What is required: Please print every record below exactly as it appears, but leave out the pictures.

Dataset records:

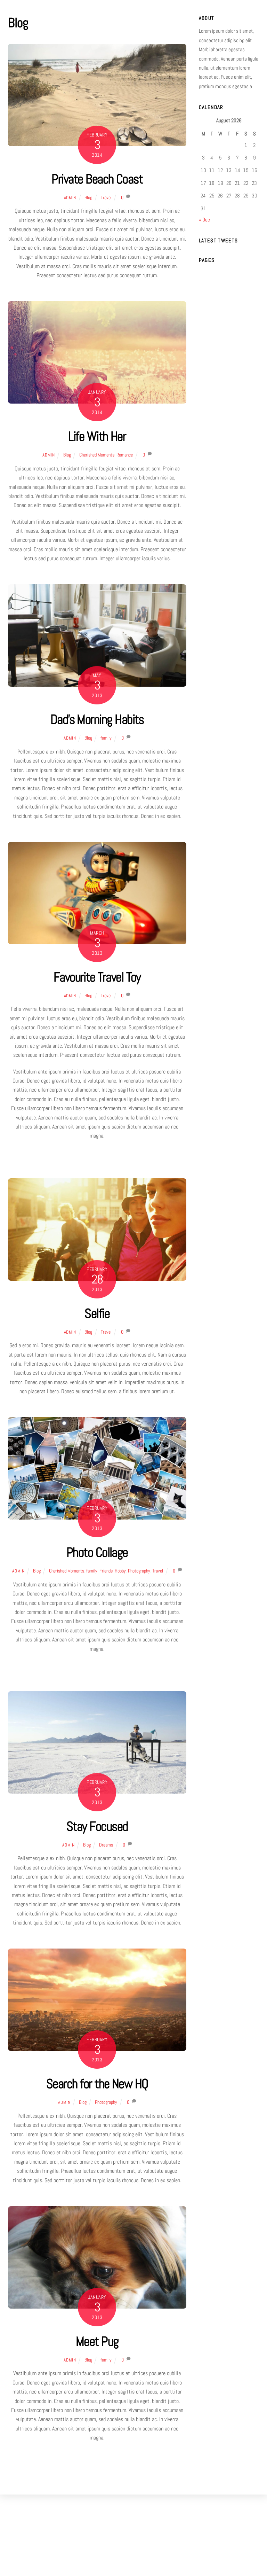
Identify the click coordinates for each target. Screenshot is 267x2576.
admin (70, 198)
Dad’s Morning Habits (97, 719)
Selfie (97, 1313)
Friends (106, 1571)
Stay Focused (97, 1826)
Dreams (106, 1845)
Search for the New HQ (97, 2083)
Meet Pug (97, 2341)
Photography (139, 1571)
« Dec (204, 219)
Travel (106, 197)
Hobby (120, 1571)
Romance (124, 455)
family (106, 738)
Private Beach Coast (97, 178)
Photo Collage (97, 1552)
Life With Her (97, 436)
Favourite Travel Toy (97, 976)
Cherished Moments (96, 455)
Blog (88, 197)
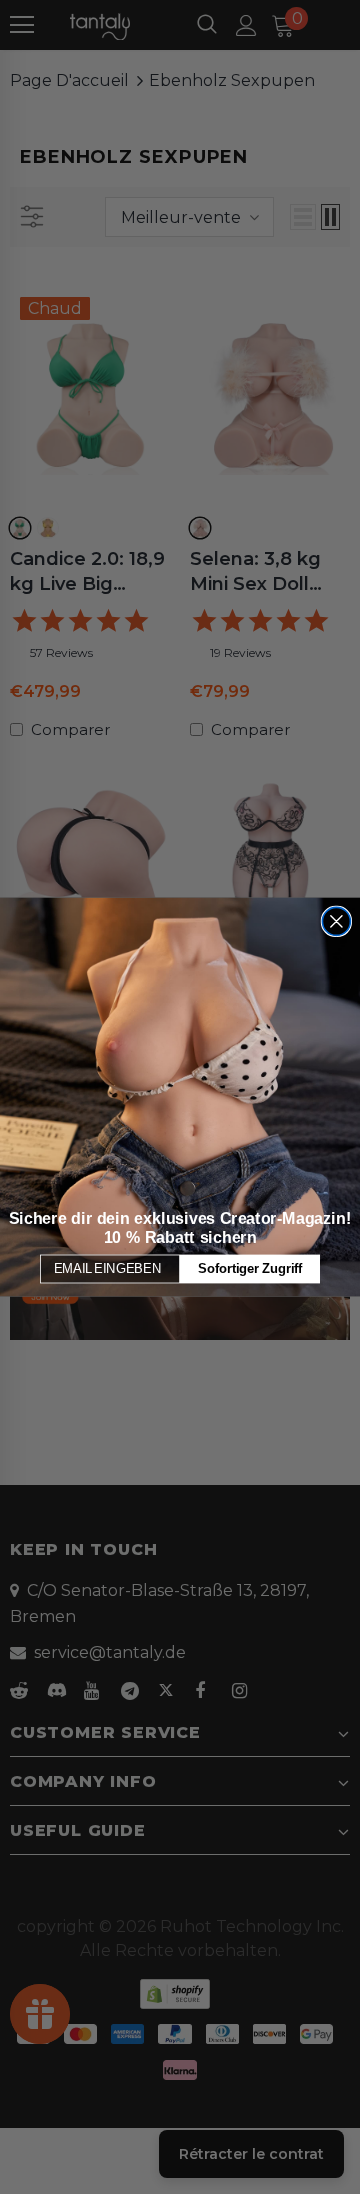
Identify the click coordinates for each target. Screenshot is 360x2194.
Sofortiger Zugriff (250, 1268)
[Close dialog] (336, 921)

Written reply:
Identify the click coordinates for each target. Screenshot is 267x2576.
admin (70, 198)
Dad’s Morning Habits (97, 719)
Selfie (97, 1313)
Friends (106, 1571)
Stay Focused (97, 1826)
Dreams (106, 1845)
Search for the New HQ (97, 2083)
Meet Pug (97, 2341)
Photography (139, 1571)
« Dec (204, 219)
Travel (106, 197)
Hobby (120, 1571)
Romance (124, 455)
family (106, 738)
Private Beach Coast (97, 178)
Photo Collage (97, 1552)
Life With Her (97, 436)
Favourite Travel Toy (97, 976)
Cherished Moments (96, 455)
Blog (88, 197)
Identify the click coordinates for each target. Screenshot is 360x2194.
Sofortiger Zugriff (250, 1268)
[Close dialog] (336, 921)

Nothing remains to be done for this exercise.